** Start **

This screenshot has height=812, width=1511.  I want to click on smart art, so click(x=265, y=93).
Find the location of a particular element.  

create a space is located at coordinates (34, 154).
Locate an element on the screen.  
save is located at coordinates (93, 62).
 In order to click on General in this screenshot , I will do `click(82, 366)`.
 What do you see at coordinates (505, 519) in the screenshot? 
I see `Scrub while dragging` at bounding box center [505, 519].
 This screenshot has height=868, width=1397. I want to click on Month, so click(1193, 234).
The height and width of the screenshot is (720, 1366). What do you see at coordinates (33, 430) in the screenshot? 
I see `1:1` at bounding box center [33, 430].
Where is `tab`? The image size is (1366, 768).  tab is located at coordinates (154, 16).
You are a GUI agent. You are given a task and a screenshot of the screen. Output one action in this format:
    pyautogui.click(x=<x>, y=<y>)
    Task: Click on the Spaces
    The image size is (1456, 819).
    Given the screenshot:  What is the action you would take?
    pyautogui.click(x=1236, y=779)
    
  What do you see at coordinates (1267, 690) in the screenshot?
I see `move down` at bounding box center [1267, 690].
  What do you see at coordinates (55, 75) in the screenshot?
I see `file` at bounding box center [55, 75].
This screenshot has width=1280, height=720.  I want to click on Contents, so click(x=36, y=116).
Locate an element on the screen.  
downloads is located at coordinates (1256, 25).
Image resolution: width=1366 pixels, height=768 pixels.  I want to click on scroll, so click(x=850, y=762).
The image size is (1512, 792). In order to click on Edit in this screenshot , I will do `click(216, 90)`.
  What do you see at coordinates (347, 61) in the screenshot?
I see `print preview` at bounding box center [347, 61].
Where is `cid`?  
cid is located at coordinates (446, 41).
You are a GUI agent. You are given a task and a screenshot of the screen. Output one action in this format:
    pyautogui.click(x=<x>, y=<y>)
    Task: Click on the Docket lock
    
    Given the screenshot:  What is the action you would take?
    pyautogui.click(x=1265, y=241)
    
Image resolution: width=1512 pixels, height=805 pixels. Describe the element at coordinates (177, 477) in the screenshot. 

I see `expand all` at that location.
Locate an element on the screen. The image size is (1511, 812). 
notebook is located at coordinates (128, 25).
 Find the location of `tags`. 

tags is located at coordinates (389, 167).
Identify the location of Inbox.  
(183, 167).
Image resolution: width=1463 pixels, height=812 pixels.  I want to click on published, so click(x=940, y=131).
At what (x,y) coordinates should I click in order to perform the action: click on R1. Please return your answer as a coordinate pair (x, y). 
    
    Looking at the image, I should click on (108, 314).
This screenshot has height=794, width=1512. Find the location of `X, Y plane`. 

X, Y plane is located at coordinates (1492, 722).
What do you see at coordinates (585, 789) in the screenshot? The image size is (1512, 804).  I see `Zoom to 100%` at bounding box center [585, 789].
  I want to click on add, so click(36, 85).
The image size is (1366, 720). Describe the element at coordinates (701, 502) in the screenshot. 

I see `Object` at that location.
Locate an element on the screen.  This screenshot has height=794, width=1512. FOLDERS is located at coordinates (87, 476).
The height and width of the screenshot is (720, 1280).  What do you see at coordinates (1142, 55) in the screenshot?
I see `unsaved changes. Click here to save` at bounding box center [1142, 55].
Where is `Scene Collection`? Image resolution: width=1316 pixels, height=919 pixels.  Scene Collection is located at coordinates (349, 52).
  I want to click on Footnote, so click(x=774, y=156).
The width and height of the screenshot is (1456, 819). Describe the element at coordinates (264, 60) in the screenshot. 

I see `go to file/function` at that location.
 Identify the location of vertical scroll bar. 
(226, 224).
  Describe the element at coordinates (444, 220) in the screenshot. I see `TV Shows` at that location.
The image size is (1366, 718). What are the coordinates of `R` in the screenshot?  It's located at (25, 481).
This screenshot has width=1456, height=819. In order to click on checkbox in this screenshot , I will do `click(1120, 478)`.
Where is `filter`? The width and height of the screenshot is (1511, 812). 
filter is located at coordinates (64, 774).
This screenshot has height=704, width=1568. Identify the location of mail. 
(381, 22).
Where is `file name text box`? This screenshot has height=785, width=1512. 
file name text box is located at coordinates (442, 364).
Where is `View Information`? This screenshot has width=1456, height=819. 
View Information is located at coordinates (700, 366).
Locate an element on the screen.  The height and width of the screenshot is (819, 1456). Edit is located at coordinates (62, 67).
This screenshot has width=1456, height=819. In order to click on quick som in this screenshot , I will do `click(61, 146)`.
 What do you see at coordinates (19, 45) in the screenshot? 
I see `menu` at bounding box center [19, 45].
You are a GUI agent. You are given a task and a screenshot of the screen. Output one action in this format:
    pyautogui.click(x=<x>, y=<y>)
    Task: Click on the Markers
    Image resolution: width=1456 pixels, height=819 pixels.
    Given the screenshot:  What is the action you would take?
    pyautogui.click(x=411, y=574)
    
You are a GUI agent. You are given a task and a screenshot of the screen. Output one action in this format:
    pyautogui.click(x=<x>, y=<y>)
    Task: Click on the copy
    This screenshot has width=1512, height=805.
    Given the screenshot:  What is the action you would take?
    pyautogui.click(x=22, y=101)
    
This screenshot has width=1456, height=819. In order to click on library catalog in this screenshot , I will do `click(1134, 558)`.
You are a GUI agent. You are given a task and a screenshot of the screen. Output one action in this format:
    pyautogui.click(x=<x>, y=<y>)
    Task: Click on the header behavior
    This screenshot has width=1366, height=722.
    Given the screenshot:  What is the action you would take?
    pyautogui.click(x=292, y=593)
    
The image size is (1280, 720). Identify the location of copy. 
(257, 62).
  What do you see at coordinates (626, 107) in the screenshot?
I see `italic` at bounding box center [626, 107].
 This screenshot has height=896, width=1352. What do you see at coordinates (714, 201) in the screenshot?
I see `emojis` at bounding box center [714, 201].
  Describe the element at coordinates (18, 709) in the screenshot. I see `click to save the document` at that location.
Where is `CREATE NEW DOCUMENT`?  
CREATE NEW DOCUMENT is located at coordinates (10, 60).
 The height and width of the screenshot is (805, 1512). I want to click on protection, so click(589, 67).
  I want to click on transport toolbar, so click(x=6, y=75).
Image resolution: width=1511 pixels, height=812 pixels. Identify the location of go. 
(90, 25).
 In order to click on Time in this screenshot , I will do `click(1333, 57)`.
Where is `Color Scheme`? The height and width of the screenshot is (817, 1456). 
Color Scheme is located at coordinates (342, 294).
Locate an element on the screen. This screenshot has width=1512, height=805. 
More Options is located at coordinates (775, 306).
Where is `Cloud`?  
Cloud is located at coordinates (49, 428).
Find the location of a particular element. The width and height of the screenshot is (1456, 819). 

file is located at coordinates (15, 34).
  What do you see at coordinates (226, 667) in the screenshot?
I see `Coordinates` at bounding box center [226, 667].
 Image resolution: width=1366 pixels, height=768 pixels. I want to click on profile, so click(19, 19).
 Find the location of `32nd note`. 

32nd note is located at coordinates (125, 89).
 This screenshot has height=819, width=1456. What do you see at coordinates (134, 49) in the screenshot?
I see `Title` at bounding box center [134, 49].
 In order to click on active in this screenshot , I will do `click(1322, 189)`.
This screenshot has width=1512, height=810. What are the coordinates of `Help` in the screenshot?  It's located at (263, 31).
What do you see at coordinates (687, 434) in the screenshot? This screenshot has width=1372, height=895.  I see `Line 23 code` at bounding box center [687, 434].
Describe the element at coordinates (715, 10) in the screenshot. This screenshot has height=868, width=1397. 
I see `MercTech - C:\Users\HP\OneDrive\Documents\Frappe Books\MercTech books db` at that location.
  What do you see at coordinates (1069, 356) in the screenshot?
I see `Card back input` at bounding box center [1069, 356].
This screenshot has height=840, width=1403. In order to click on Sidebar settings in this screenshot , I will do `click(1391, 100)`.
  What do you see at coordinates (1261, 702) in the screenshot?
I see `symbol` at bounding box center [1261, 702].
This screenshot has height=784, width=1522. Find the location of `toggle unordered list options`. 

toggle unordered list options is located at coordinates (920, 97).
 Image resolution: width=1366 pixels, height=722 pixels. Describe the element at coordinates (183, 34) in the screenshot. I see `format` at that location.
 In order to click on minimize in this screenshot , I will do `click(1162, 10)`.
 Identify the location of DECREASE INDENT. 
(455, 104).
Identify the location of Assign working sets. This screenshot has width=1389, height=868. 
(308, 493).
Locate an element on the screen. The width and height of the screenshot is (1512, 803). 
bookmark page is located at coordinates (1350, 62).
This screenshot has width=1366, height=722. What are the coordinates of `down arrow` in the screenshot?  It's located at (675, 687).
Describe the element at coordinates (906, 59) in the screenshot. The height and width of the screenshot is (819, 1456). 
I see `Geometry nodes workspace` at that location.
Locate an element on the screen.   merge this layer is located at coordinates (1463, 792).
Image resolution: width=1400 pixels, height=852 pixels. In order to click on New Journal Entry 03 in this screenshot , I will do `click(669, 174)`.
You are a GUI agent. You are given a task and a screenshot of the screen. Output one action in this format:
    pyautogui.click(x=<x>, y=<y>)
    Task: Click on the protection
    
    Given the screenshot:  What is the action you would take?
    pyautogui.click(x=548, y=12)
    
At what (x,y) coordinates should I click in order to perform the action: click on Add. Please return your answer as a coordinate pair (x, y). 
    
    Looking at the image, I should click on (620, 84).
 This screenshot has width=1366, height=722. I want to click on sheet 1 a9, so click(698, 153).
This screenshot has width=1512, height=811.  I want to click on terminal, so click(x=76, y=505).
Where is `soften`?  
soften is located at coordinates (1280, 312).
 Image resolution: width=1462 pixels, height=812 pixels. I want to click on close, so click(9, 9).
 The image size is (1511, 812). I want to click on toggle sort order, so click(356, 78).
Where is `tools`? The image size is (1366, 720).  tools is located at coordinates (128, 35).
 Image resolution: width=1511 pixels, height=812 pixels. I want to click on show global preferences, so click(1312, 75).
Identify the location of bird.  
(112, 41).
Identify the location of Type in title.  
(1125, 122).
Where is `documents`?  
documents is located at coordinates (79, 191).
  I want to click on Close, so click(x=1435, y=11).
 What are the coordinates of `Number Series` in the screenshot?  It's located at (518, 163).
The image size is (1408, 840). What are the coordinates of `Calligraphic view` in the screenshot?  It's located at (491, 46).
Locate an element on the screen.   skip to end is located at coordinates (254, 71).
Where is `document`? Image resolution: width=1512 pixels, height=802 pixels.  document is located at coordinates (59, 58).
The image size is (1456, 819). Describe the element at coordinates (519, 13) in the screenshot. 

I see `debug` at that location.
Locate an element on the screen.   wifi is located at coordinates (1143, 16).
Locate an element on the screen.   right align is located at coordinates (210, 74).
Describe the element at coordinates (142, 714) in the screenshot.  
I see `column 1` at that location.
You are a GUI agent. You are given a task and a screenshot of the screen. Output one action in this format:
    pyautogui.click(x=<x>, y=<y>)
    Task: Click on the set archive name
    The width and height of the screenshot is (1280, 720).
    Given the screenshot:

** End **

The task: Copy the material starting at the line containing "This screenshot has height=784, width=1522." and ending at the line containing "(308, 493).", replacing "Identify" with "Determine" and leaving everything else unchanged.

Finished task:
This screenshot has height=784, width=1522. Find the location of `toggle unordered list options`. 

toggle unordered list options is located at coordinates (920, 97).
 Image resolution: width=1366 pixels, height=722 pixels. Describe the element at coordinates (183, 34) in the screenshot. I see `format` at that location.
 In order to click on minimize in this screenshot , I will do `click(1162, 10)`.
 Determine the location of DECREASE INDENT. 
(455, 104).
Determine the location of Assign working sets. This screenshot has width=1389, height=868. 
(308, 493).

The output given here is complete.